[Instructions for the task] Report each line of the entries below that includes "computer".

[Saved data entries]
******************************

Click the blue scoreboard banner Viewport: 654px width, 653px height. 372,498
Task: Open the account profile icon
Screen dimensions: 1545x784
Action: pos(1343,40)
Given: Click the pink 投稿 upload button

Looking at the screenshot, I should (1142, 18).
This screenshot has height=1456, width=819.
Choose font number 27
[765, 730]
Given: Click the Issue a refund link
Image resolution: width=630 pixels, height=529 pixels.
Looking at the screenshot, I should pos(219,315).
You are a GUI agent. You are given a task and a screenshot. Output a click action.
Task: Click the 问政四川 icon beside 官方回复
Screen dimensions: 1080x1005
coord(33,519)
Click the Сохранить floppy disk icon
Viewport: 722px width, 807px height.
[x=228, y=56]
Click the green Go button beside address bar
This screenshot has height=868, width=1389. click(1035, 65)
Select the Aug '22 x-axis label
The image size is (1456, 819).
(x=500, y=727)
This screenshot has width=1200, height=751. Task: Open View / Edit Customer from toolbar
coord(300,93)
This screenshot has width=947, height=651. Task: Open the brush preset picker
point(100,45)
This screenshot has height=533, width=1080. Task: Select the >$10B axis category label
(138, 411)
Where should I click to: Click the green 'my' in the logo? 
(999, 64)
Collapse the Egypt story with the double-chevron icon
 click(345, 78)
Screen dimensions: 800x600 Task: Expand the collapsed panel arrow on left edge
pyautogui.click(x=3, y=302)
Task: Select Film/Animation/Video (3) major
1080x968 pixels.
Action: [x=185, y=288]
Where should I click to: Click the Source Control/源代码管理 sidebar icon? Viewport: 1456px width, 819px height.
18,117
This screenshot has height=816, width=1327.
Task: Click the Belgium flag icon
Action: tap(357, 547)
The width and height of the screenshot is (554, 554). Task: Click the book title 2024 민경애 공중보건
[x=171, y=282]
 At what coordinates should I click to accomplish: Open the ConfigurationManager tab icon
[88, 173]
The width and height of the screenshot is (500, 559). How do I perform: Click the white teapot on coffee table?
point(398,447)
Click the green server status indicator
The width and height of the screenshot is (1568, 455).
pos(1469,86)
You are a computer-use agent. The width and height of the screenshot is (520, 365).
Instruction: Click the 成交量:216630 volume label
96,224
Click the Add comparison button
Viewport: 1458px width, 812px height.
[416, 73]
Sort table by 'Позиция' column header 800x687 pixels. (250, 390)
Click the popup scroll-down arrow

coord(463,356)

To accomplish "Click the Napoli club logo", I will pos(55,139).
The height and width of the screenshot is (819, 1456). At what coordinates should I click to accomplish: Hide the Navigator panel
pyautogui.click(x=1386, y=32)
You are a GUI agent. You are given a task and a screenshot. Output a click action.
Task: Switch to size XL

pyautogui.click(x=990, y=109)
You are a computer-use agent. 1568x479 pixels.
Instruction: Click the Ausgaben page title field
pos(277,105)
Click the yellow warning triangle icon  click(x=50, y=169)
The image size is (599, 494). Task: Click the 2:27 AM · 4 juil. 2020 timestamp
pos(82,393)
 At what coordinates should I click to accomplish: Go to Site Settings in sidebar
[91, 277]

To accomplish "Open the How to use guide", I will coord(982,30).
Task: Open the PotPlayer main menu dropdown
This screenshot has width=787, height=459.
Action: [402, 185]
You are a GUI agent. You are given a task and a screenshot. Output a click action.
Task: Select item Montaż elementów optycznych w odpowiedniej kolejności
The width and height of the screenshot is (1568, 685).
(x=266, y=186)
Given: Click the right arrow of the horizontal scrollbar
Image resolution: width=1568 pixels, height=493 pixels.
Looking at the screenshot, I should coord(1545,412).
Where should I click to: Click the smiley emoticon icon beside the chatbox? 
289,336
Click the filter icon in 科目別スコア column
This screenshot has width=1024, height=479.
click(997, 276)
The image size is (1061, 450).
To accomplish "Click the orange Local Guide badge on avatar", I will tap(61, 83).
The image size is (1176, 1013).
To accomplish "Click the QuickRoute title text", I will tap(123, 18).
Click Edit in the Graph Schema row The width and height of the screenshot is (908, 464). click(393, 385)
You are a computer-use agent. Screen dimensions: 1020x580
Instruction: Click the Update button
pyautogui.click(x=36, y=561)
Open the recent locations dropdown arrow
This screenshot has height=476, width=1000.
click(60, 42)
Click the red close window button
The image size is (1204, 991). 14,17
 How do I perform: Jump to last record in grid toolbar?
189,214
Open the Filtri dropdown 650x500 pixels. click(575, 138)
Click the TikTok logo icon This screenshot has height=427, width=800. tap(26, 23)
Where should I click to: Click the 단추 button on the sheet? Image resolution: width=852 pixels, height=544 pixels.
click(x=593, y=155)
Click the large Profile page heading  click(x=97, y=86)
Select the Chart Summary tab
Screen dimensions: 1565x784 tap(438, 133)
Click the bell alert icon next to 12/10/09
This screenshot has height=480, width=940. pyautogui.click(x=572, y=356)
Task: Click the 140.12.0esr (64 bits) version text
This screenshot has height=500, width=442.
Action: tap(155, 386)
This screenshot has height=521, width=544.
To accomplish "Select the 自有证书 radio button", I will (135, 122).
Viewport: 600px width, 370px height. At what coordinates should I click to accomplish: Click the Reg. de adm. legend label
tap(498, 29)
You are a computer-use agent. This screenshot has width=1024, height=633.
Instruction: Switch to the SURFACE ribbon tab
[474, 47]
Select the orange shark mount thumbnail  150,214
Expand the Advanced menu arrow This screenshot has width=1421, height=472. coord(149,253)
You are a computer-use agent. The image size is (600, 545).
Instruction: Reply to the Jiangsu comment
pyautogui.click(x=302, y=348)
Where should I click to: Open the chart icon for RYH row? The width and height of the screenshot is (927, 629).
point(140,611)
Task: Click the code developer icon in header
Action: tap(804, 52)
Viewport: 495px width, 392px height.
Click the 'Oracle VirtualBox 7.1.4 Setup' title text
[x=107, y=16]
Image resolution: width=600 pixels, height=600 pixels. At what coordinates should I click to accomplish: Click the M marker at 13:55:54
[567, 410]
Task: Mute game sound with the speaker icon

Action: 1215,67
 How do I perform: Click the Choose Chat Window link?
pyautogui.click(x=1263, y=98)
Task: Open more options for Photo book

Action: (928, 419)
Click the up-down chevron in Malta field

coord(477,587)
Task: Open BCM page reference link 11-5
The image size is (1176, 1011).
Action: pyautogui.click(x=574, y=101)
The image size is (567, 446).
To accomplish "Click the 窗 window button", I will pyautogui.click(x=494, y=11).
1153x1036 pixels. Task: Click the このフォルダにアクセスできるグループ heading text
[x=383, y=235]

******************************

[Task solution]
You are a computer-use agent. The width and height of the screenshot is (520, 365).
You are a computer-use agent. 1568x479 pixels.
You are a computer-use agent. Screen dimensions: 1020x580
You are a computer-use agent. This screenshot has width=1024, height=633.
You are a computer-use agent. The image size is (600, 545).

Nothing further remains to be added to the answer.